* _Required work_: Continue the account of the 2013 Pinot Noir barrel tasting from where it stops, in the same style.

* _Document excerpt_:
>> Start

House and Home Food Editor Eric Vellend and I sat down with Johnston and Madronich at the winery for a comprehensive look at those ’13 Pinots, fresh out of their infancy and just beginning to offer a glimpse of what they will be. A total of 185 tonnes were harvested at a more than modest 24 to 24.5 brix, a sugar quotient effectuated by timing as much as sunshine. Nineteen chapters delineate the story, in 160 barrels and in the end there will be two wines. The 2011 Block Series experiment will once again go unrepeated, though Jay notes a return could be considered for 2014.
The tank room was very cold on this last day of February 2014 (you don’t say) so Johnston brought up the samples in what can only be described as a highly classified, secret society of winemakers, high-tech way; in plastic water bottles and Erlenmeyer Flasks. The goal was to offer a representation of the fingerprint of the vineyards and the fermentation management through full composite blends of each batch. We tasted through eight of the 19. The first three are from batches that end up in the Flat Rock Estate Pinot Noir. Clonal selections are noted in brackets.

>> End

* _Dataset content_:
>> Start

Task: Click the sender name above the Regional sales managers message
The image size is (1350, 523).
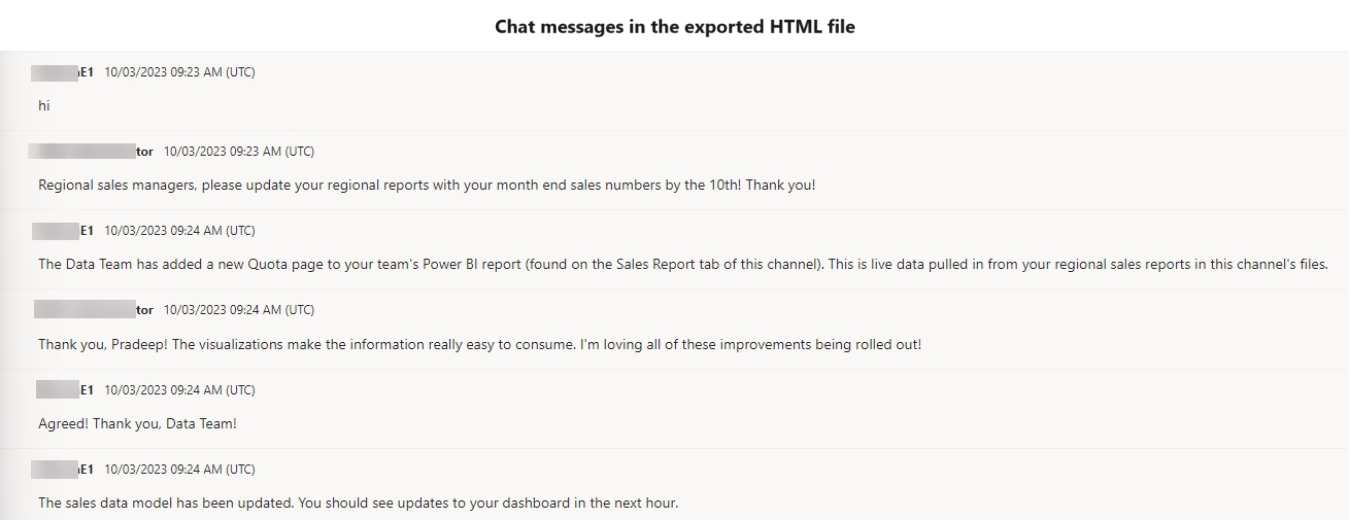Action: pos(91,152)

>> End

* _Answer to the task_:
Tang at the forefront, a mineral streak, red berries and a lingering whisper of citrus squeeze from recent (X-mas) sulphuring.
Dusty and also juicier, from an icy, polar beginning to come back around, calm down and seek a softer, common (to South) end.
Beastly, meanest sucker of the three, speaking with the most rock. The only one (of the first set of three) with some funk.
Monster (A blend of clones)
Funkadelic funky but also the fresh maker. Cherries and high-toned perfume, a feral hint in a leafy, good compost way.
Most like cousin Monster, with increased ferrous activity and striking as the most recognizable to be Flat Rock Pinot Noir, even at only four months of age.
The darkest hue yet, with more smoke, heavy rock and a fuller structure.
Bottom and top of the (west) vineyard collide with a mineral tie connecting the two. Grit and toughness here, depths of Mordor and Prunus Serotina, cherries gone black. The combo effect confuses the fruit, rendering the B/S the least subtle and distinctive.
Back to dust but also tang and bigger tannins. Vines with less vigor and smaller berries to thank.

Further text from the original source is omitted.